◆ **YOUR INSTRUCTIONS**
Nothing but the lines below from the first through the one with "Task: Sort by NAMA PPK column icon" should appear, printed exactly; please leave pictures out.

[RECORD SET — start]

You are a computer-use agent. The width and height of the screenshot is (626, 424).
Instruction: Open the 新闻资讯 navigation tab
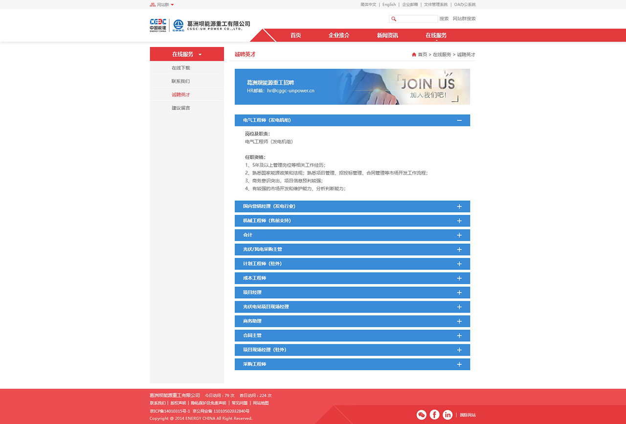[x=387, y=35]
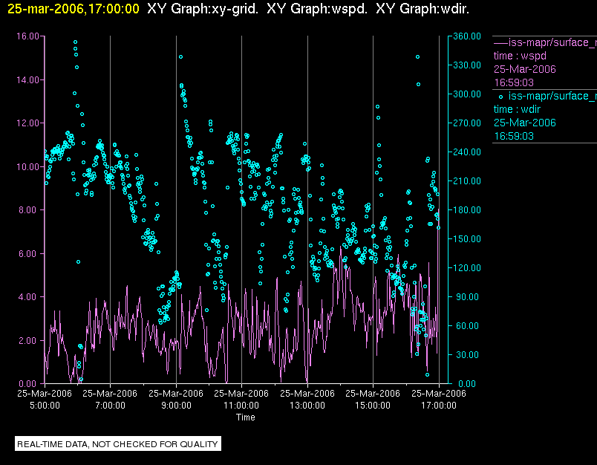The image size is (597, 465).
Task: Click the cyan wdir circle legend marker
Action: pos(500,96)
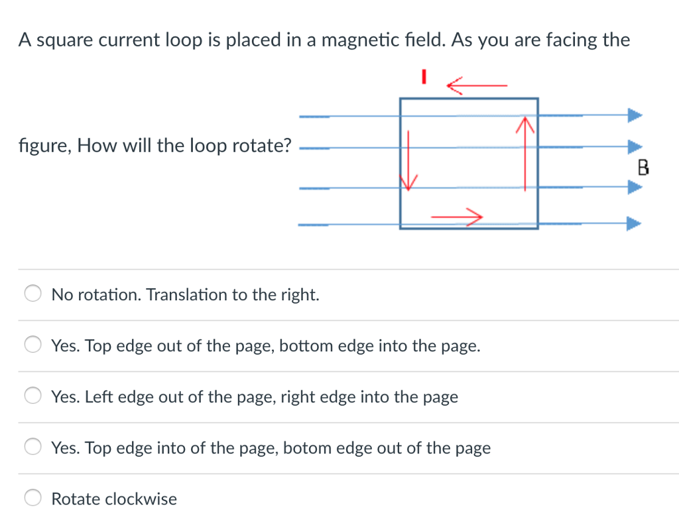The image size is (679, 523).
Task: Click the B field label
Action: pos(642,168)
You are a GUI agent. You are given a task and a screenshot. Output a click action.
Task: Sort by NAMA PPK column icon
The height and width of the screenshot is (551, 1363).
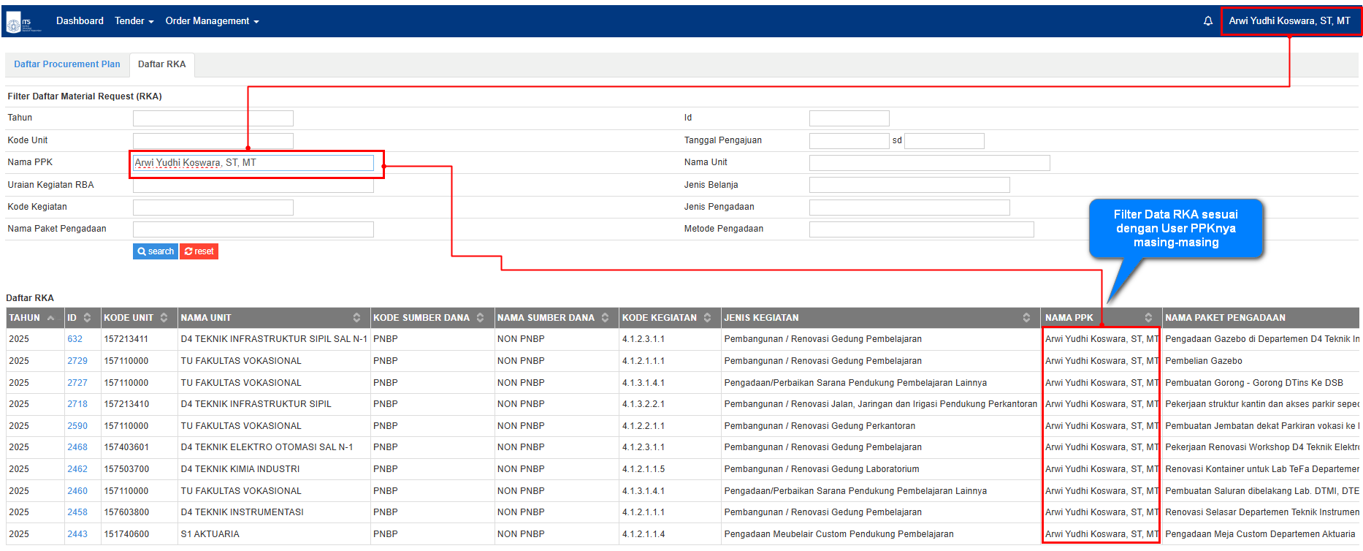[1148, 318]
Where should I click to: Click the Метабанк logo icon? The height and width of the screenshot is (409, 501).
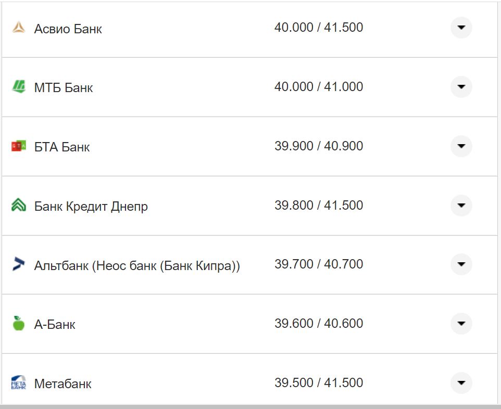(x=19, y=384)
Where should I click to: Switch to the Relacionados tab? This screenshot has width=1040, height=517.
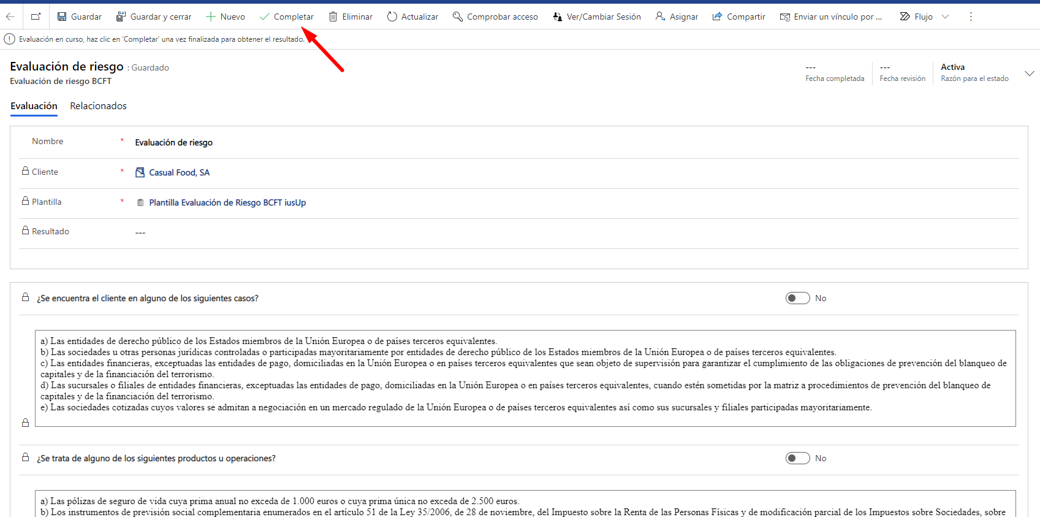click(x=98, y=106)
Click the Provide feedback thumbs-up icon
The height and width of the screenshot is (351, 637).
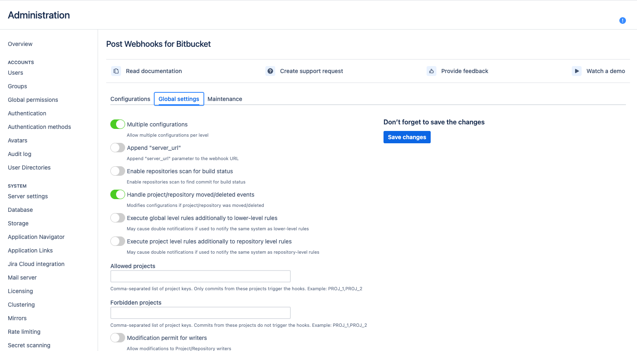432,71
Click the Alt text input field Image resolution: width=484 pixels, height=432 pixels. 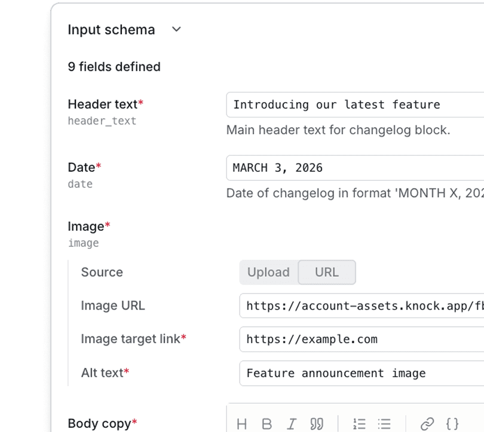coord(359,373)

[RECORD SET — finish]

◆ **OUTPUT OF THE TASK**
You are a computer-use agent. The width and height of the screenshot is (626, 424).
Instruction: Open the 新闻资讯 navigation tab
[x=387, y=35]
The image size is (597, 465).
Task: Click the cyan wdir circle legend marker
Action: pos(500,96)
The image size is (679, 523).
Task: Click the B field label
Action: pos(642,168)
You are a GUI agent. You are given a task and a screenshot. Output a click action.
Task: Sort by NAMA PPK column icon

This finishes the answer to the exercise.